Cyber Incident Victim: Hon Hai Precision Industry Co., Ltd.
Date:
Nov 2020
Location:
Mexico
Summary
A major electronics manufacturer suffered a ransomware attack targeting its North American operations at a Mexican facility during the Thanksgiving weekend, with the DoppelPaymer group encrypting servers, exfiltrating unencrypted data, and destroying backups. The attackers demanded approximately $34 million in Bitcoin, claiming to have compromised over a thousand servers and deleted significant backup volumes. The company confirmed the incident, stating affected systems were undergoing inspection and phased restoration while collaborating with cybersecurity experts and law enforcement to investigate the breach.

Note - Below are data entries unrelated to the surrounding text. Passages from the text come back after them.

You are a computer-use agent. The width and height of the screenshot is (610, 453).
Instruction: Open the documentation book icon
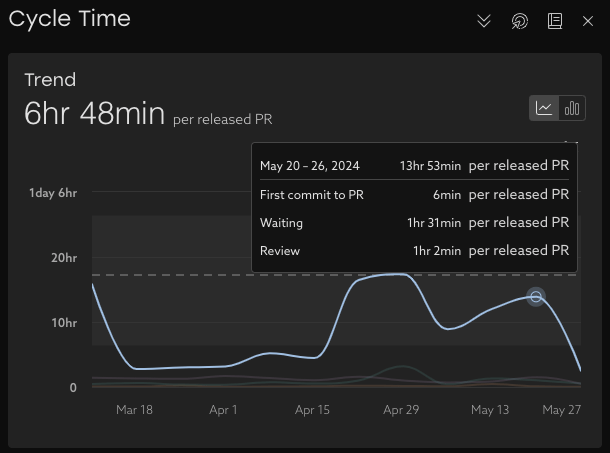[x=554, y=21]
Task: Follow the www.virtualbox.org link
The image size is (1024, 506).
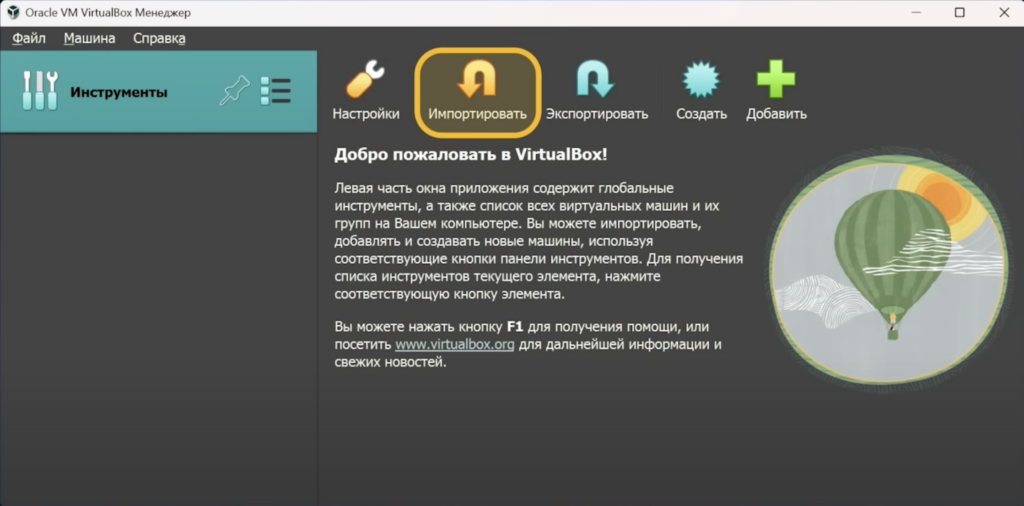Action: point(455,344)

| CIA Posture | Motives | Tactics, Techniques & Procedures |
|---|---|---|
| Available to members | 1 motive | 2 techniques |
| Threat Actor | Type | Location |
|---|---|---|
| 1 actor | Available to members | Available to members |
Description
On November 29, 2020, Foxconn Precision Industry Co., Ltd. suffered a ransomware attack targeting its Foxconn CTBG MX facility in Ciudad Juárez, Mexico. The DoppelPaymer ransomware gang executed the attack over the Thanksgiving weekend, compromising systems at this critical North American operational hub responsible for electronics assembly and continental distribution. Attackers exfiltrated approximately 100 GB of unencrypted business documents before encrypting devices across the facility's network. They subsequently destroyed an estimated 20-30 TB of backup data from a total of 75 TB available, significantly impairing recovery options. The threat actors encrypted 1,200-1,400 servers but avoided targeting individual workstations. Following the encryption, DoppelPaymer published samples of stolen generic business documents on their data leak site, though no financial records or employee personal information appeared in the leak. The facility's website became inaccessible after the attack, displaying persistent errors to visitors.

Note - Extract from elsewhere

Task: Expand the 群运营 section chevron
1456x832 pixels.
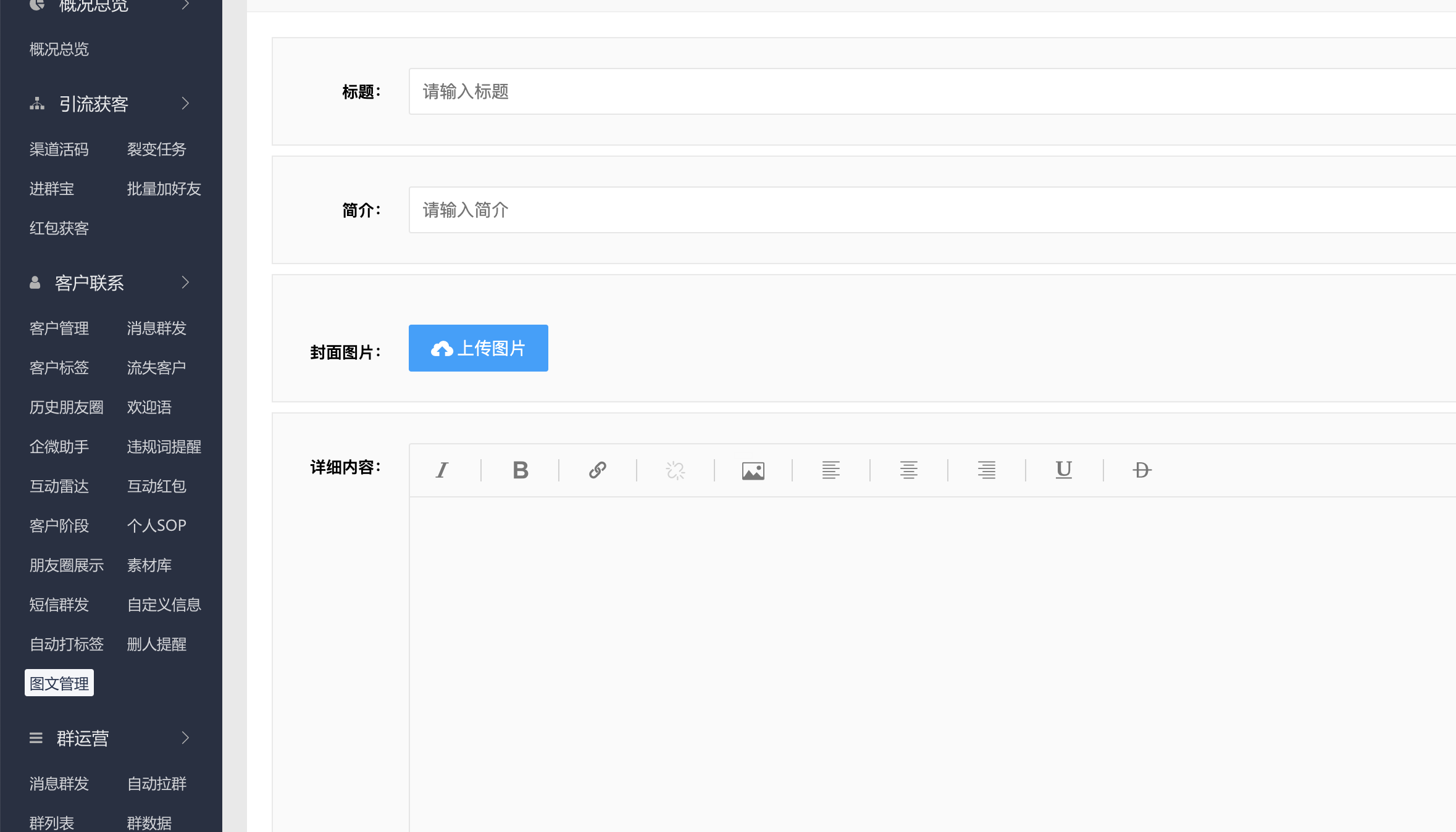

Foxconn confirmed the cybersecurity incident on December 7, 2020, acknowledging the compromise of an information system supporting Americas operations. The company initiated a phased restoration of affected systems while collaborating with cybersecurity experts and law enforcement agencies to investigate the breach's full scope. DoppelPaymer demanded a ransom of 1,804.0955 Bitcoin ($34,686,000) through a dedicated Tor payment portal, threatening to release additional stolen data. Foxconn's public statement emphasized ongoing efforts to restore services and identify the perpetrators for legal action. The attack exclusively impacted North American infrastructure rather than global operations, with the Mexican facility's operations disrupted during the incident response period. Historical context showed DoppelPaymer's prior targeting of major entities including Compal, PEMEX, and municipal governments, establishing patterns in their ransomware operations against high-value targets.